The Cold Hard Facts About Hot Car Deaths and Kids

June 15, 2018
By Bary Gassman

According to the National Safety Council, an average of 37 children die each year from pediatric vehicular heatstroke (PVH). The younger the child, the higher the risk for getting unintentionally left in a hot car. Over half of PVH deaths are a result of a child getting left in the car by a caregiver who simply forgets he or she is transporting a child.

National Safety Council Report

Too many children are victims of wrongful deaths from PVH. The National Safety Council recently released their report, “Kids in Hot Cars’ a Legislative Look Across the U.S.” In this report, the Council seeks to bring attention to need for stronger legislation and increased awareness of the risk of PVH.

The report points to encouraging childcare providers to create policies that prevent leaving children in hot vehicles.
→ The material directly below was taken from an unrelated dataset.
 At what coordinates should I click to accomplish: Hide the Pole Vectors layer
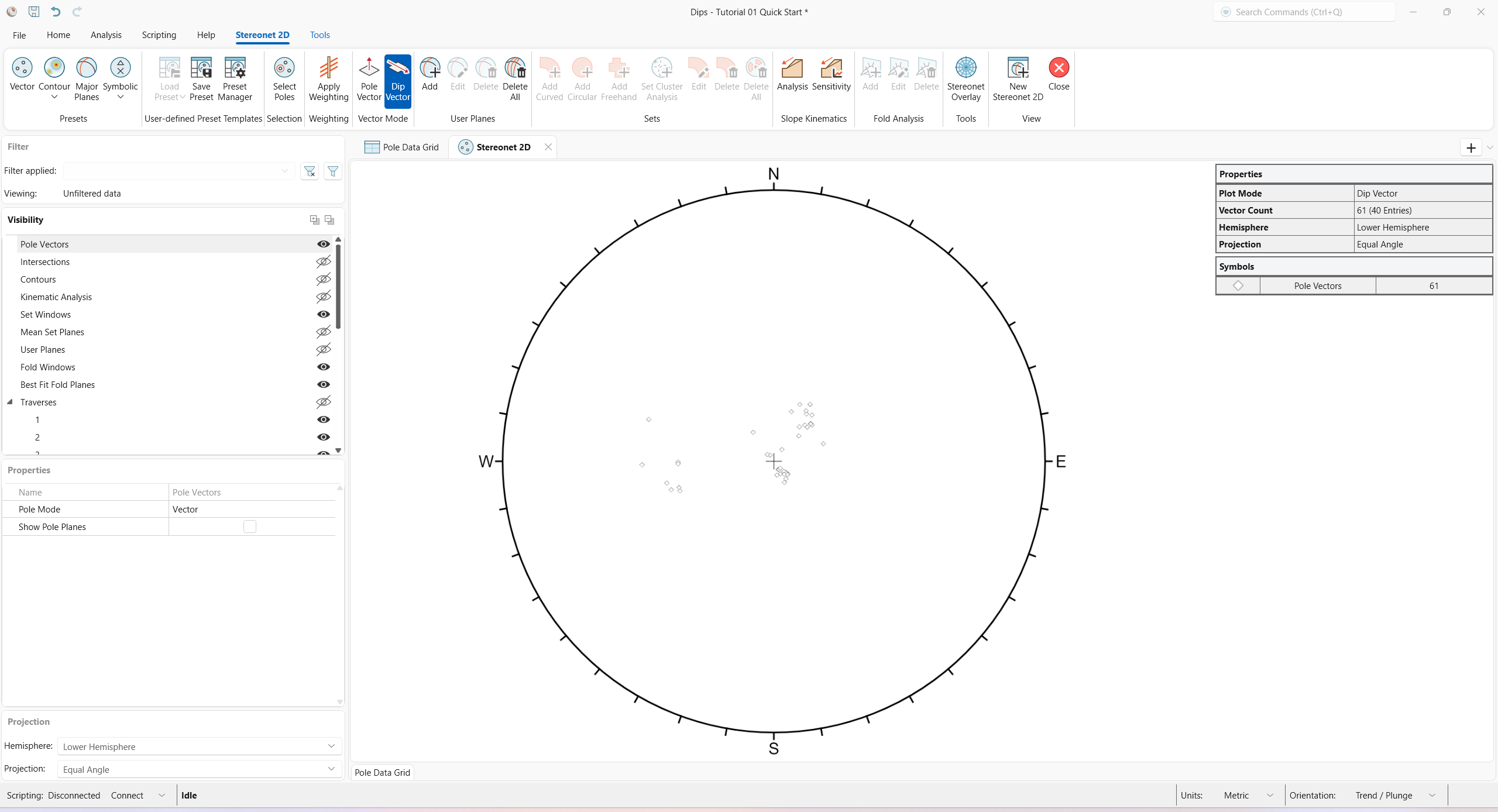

It also seeks to bring attention to factors that could cause a caregiver to forget that he or she has left a child in a vehicle, including distracted behavior.

Are Vehicle Heatstroke Prevention Technologies Reliable?

New technologies are available to prevent children from getting forgotten in the back of a hot car, but they are not foolproof. During the last 20 years, 16 children have died from PVH in Illinois despite the development and integration of heatstroke prevention technologies. A recent study by the Children’s Hospital of Philidelphia evaluated three products that were designed to detect kids in hot cars to help prevent PVH. None of the products were shown to be completely reliable and consistent.

GM’s Rear seat reminder system has sensors that activate when a vehicle’s rear door is opened before or after a vehicle is started. A notification alerts the driver upon turning off the car to look in the back seat. If the driver restarts the car without opening the rear door, there will be no additional reminder. Although GM’s technology does not require any additional action beyond a driver’s normal routine, there is still room for error.

Increased awareness of the dangers of leaving a child in a hot car needs to remain a priority. The death of just one child is one too many, especially when PVH deaths are completely preventable.